* Instruction 1
In the code review excerpt, why does the reviewer suggest that a missing QP1 is a big deal?

Then what is above code doing here?

Also, isn't QP1 a big deal? If it's missing then how do you
do multicast etc?

How does guest know it's missing?

...

> diff --git a/hw/net/pvrdma/pvrdma_utils.h b/hw/net/pvrdma/pvrdma_utils.h
> new file mode 100644
> index 0000000000..a09e39946c
> --- /dev/null
> +++ b/hw/net/pvrdma/pvrdma_utils.h
> @@ -0,0 +1,41 @@
> +/*
> + * QEMU VMWARE paravirtual RDMA interface definitions
> + *
> + * Developed by Oracle & Redhat
> + *
> + * Authors:
> + *     Yuval Shaia <yuval.shaia@oracle.com>
> + *     Marcel Apfelbaum <marcel@redhat.com>
> + *
> + * This work is licensed under the terms of the GNU GPL, version 2.
> + * See the COPYING file in the top-level directory.
> + *
> + */
> +
> +#ifndef PVRDMA_UTILS_H
> +#define PVRDMA_UTILS_H
> +
> +#include <include/hw/pci/pci.h>
> +
> +#define pr_info(fmt, ...) \
> +    fprintf(stdout, "%s: %-20s (%3d): " fmt, "pvrdma",  __func__, __LINE__,\
> +           ## __VA_ARGS__)
> +
> +#define pr_err(fmt, ...) \
> +    fprintf(stderr, "%s: Error at %-20s (%3d): " fmt, "pvrdma", __func__, \
> +        __LINE__, ## __VA_ARGS__)

* Dataset rows
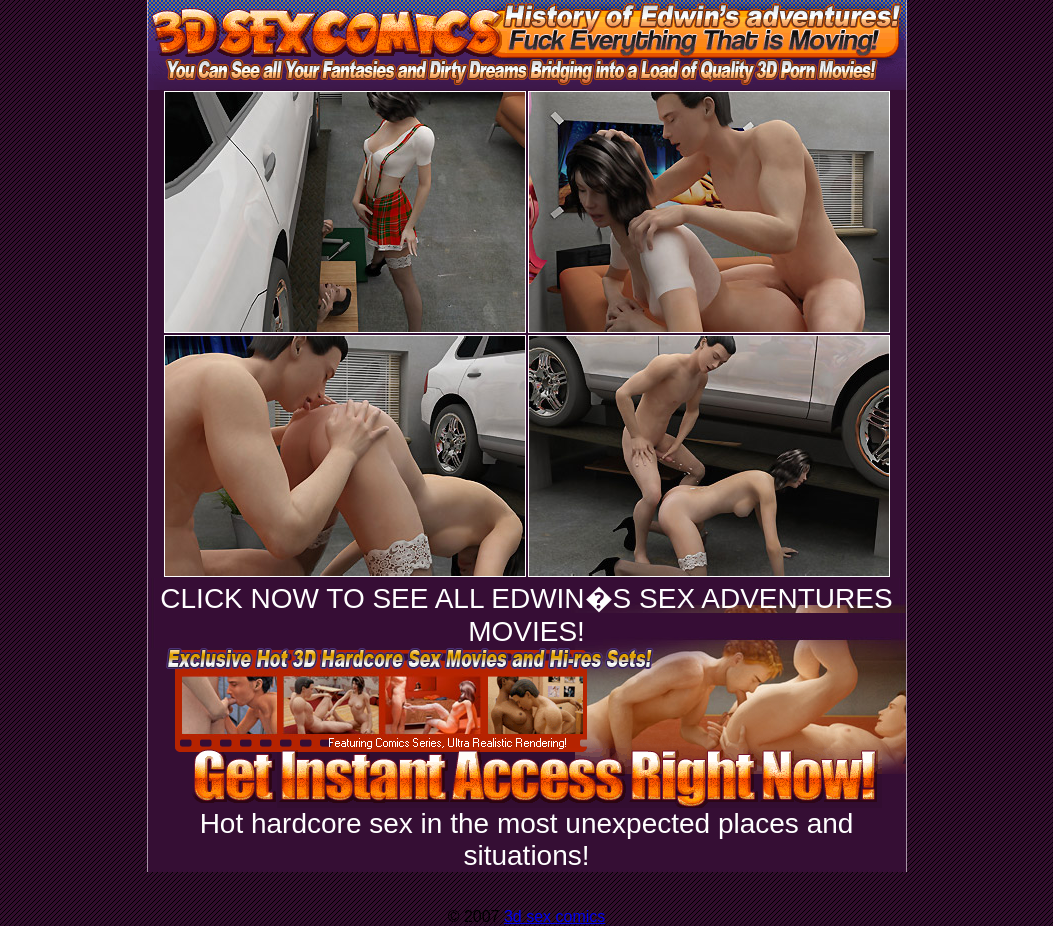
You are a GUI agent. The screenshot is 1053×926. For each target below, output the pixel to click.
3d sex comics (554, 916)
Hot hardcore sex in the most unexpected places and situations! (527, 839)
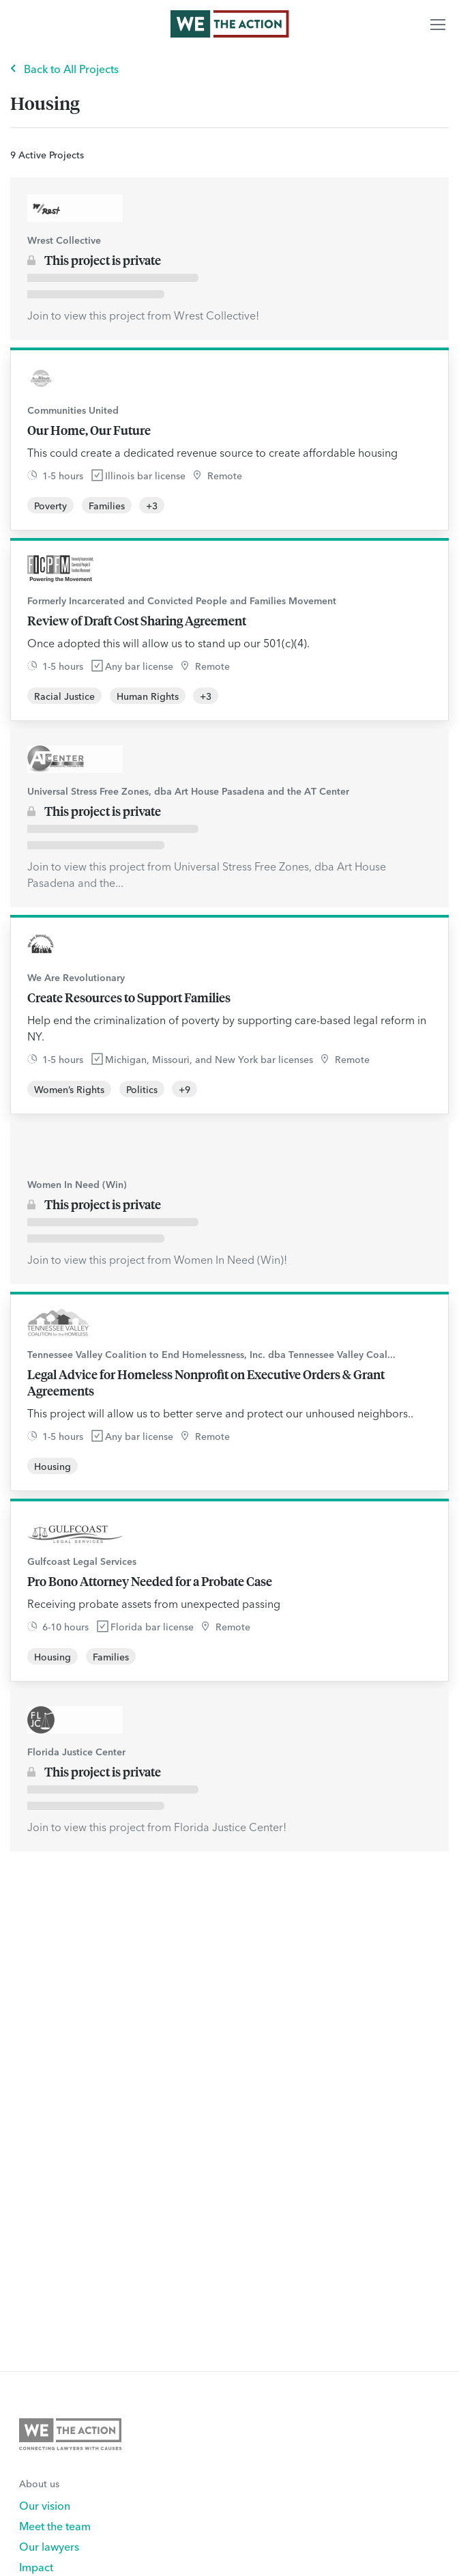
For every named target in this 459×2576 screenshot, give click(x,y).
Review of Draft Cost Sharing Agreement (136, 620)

* Instruction 2
Rewrite every line of the records with "target" changed to "element" and nothing else altered. Leave the pictures out.

* Full answer 1
The reviewer suggests that a missing QP1 matters because, without it, it is unclear how multicast and similar operations could be done.

* Full answer 2
You are a GUI agent. The screenshot is 1053×926. For each element below, output the pixel to click.
3d sex comics (554, 916)
Hot hardcore sex in the most unexpected places and situations! (527, 839)
For every named element in this 459×2576 screenshot, give click(x,y).
Review of Draft Cost Sharing Agreement (136, 620)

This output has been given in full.